You cannot /copy/ a random Unicode character from
UnicodeData.txt – precisely because there’re /no/ non-ASCII
characters in that file in the first place.
Arguably, you cannot pick one, either, if you only know how it
/looks/ – not how it’s named. (As in: named in English.)
Otherwise, I tend to keep a copy of [1] at hand, sure.
[1] http://unicode.org/Public/UNIDATA/NamesList.txt
[…]
> Did you try to make this longer than 4 lines in a well-covered part
> of the BMP? Most of Unicode codepoints on most end-user machines
> will display as glyphless boxes, and that's _after_ Emacs searches
> like hell after each character system-wide. IOW, such a feature
> would be an annoyance, IMO.
On a tty frame, it surely wouldn’t. But I’ve got your point.

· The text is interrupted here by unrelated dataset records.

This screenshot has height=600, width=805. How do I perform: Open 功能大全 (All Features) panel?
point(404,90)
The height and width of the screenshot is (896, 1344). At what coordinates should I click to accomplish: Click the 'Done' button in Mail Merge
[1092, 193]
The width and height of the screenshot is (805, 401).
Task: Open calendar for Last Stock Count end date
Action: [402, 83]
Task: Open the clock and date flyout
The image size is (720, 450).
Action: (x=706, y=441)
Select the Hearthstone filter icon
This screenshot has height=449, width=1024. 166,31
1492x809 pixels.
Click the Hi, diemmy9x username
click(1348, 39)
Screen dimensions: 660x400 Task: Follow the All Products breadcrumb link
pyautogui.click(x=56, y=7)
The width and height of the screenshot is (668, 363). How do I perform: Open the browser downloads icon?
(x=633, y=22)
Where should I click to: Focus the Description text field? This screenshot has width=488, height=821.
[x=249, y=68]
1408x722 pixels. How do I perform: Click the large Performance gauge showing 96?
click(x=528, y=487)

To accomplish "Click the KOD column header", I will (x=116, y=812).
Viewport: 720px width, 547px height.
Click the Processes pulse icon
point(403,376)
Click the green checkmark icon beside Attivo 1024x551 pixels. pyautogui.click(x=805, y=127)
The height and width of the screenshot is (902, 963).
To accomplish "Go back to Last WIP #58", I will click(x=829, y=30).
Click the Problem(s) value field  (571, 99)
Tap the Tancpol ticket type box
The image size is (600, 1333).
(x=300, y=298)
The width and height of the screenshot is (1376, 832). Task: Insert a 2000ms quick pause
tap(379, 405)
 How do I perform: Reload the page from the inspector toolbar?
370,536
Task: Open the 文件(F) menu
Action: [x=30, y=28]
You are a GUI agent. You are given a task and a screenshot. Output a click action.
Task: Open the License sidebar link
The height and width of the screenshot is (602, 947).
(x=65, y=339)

One more reason to use a dynamic list, BTW. Even more so if
there’s a way to check whether the glyph is available (or,
rather, was available when Emacs last checked) from Lisp.
[…]
--
FSF associate member #7257 http://am-1.org/~ivan/ … 3013 B6A0 230E 334A
Information forwarded
to
bug-gnu-emacs <at> gnu.org
:
bug#20499
; Package
emacs
.
(Mon, 04 May 2015 18:13:02 GMT)
Full text and
rfc822 format available.
Message #45 received at 20499 <at> debbugs.gnu.org (full text, mbox):
>>>>> Eli Zaretskii <eliz <at> gnu.org> writes:
>>>>> From: Ivan Shmakov Date: Mon, 04 May 2015 16:12:28 +0000
>>>>> Eli Zaretskii <eliz <at> gnu.org> writes:
>>>>> From: Ivan Shmakov Date: Mon, 04 May 2015 15:20:56 +0000
[…]
>>>> I tend to agree with that, but is there currently an easy way to
>>>> switch between /two/ input methods?
>>> I simply use "C-u C-\".
>> Given that I edit texts which may be deemed bilingual (Russian prose
>> interspersed with source code or command line examples) not just
>> occasionally, /and/ need C-s, C-r at that, – no, I don’t think it’d
>> work all that well for me.
> Don't you have a dual-language keyboard on your system that can
> switch languages without Emacs being involved? Input methods are for
> characters not directly supported by your keyboard; most systems have
> at least 2, sometimes 3 different languages switchable by a hot key.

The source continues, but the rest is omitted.